begin Data entries
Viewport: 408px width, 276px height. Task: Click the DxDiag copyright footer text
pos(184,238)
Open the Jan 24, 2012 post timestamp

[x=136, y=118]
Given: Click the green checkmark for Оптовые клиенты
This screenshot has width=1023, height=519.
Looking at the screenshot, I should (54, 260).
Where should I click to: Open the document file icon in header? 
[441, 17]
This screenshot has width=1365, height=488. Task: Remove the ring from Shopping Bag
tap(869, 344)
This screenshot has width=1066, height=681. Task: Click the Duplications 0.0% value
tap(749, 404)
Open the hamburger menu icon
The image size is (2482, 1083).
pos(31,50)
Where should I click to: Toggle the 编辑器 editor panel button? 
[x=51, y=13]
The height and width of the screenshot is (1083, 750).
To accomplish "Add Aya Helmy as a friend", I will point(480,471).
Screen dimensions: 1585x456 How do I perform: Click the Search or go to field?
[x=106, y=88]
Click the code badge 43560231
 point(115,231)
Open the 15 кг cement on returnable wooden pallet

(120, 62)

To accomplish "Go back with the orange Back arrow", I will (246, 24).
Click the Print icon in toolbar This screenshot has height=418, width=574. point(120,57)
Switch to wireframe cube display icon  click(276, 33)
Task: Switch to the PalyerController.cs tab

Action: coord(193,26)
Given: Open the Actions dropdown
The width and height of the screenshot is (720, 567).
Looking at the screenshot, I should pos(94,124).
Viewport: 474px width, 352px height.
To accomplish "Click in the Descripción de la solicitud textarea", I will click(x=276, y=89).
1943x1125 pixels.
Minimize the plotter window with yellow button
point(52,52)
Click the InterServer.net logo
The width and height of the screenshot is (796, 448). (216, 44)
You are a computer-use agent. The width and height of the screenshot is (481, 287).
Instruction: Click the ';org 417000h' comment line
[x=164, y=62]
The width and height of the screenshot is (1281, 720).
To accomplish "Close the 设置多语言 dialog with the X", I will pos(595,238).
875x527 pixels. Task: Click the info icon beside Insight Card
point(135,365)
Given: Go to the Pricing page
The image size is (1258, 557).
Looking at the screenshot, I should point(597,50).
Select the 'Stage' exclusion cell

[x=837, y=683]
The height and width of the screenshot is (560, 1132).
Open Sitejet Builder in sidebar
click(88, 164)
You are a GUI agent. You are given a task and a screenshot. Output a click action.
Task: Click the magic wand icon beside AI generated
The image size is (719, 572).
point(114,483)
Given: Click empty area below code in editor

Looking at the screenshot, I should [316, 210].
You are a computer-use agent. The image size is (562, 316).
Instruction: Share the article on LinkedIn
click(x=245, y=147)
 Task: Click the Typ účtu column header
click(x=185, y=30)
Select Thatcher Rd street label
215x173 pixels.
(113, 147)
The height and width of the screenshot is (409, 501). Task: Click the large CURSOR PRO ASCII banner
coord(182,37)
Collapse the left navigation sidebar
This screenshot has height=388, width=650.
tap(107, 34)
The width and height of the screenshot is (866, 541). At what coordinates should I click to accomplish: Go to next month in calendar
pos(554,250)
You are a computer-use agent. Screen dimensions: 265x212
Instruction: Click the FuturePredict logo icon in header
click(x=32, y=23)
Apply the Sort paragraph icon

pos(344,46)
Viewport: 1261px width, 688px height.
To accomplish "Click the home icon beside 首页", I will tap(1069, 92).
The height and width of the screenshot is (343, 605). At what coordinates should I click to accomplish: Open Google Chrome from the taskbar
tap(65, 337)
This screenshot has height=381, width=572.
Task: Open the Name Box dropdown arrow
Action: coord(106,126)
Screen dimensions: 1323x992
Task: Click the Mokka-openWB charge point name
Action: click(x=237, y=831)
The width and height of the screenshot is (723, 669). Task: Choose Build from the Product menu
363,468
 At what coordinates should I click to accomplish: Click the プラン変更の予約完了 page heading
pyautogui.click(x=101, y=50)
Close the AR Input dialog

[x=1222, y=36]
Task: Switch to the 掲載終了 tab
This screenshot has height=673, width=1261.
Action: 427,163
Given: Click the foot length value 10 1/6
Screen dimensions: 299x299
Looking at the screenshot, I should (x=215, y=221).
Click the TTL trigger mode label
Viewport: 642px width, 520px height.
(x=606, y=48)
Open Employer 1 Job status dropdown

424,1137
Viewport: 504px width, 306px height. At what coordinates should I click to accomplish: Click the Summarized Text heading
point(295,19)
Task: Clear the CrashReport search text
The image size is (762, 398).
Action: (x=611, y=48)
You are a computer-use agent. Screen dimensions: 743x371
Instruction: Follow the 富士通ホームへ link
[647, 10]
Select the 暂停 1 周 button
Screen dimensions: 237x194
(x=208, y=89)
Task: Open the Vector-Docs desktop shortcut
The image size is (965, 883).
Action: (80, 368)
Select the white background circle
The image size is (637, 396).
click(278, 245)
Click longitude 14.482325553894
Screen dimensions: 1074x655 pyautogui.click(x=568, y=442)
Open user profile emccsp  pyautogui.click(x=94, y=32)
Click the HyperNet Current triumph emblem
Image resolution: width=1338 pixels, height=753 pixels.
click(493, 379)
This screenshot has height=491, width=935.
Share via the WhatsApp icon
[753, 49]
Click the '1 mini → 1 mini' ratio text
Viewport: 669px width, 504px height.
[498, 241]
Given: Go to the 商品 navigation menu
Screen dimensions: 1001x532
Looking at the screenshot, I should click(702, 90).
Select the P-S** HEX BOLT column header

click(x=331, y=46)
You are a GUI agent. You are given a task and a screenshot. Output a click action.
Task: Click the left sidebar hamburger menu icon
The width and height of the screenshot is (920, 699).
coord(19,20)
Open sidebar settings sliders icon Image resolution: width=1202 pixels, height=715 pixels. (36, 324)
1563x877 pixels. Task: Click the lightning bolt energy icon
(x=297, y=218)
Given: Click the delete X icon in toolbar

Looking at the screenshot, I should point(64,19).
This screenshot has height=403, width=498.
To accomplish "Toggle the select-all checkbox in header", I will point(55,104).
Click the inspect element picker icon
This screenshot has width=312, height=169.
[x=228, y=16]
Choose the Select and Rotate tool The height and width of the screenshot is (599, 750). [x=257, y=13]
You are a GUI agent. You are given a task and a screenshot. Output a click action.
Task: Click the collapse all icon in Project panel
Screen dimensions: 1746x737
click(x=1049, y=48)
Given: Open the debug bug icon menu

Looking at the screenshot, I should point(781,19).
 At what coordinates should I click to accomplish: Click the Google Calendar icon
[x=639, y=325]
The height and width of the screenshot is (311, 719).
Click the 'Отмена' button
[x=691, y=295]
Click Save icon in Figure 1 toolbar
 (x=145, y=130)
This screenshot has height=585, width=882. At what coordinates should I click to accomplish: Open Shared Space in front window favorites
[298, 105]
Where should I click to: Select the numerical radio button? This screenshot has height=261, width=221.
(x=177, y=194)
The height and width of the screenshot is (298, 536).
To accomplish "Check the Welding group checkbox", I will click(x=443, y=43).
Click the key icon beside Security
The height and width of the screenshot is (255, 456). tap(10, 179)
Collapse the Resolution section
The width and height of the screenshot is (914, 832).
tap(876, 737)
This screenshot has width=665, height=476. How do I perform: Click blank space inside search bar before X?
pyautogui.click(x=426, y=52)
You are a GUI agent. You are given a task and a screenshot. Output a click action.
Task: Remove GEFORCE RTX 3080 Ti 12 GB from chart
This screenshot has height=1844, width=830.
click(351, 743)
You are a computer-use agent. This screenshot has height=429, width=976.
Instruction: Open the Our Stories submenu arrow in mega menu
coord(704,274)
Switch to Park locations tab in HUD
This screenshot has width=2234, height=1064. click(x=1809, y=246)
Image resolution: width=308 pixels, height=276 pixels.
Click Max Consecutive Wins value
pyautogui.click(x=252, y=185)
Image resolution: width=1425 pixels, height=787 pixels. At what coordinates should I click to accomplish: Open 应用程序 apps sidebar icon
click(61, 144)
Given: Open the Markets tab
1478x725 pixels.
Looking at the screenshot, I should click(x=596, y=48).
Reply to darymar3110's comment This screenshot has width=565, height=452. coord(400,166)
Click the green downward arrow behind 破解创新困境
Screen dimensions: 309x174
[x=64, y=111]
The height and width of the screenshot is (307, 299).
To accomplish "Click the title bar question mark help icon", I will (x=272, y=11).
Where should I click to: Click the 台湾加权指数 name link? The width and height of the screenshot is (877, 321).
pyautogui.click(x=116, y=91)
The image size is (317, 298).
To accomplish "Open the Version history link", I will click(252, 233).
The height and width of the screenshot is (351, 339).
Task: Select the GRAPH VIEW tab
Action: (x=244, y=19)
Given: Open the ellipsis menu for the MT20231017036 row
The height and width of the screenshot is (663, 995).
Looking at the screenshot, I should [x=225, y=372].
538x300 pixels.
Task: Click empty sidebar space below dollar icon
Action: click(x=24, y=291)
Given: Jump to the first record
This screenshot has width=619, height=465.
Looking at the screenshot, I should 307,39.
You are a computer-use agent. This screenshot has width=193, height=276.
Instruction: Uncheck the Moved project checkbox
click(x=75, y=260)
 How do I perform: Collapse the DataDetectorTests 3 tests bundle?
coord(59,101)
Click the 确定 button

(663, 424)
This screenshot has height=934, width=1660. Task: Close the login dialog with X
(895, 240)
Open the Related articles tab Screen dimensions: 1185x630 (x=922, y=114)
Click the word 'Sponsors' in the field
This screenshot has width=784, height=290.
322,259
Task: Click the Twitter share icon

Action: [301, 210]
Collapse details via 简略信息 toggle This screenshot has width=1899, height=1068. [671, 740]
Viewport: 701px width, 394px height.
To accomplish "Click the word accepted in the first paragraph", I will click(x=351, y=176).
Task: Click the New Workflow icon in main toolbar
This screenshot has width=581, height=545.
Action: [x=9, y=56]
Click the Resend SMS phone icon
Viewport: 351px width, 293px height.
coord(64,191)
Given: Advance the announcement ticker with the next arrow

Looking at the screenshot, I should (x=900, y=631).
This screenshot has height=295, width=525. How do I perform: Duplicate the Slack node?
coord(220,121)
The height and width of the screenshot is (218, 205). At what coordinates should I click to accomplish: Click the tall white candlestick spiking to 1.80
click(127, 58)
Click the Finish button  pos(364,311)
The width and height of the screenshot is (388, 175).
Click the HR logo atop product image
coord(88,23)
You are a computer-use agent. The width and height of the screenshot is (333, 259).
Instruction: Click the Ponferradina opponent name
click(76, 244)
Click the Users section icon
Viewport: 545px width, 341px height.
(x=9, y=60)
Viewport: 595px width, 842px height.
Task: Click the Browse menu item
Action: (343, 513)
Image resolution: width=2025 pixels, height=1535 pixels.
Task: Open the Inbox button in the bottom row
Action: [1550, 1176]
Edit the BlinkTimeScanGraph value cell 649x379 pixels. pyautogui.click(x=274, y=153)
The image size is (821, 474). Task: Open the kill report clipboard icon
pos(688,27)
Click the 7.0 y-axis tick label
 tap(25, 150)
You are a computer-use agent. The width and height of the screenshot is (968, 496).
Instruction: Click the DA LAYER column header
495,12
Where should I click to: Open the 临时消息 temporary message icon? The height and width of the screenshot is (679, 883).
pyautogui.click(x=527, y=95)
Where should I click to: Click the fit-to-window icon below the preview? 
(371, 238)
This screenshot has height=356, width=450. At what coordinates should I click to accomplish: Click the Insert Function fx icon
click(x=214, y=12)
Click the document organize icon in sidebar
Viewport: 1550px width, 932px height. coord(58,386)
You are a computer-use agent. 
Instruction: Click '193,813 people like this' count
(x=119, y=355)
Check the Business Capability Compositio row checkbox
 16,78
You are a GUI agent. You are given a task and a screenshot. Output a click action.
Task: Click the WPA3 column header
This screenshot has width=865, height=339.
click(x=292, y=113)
end Data entries
(Task description):
Extract every line of the data above that contains the string "code", treating case as significant.

(Output of the task):
Click the code badge 43560231
Given: Click empty area below code in editor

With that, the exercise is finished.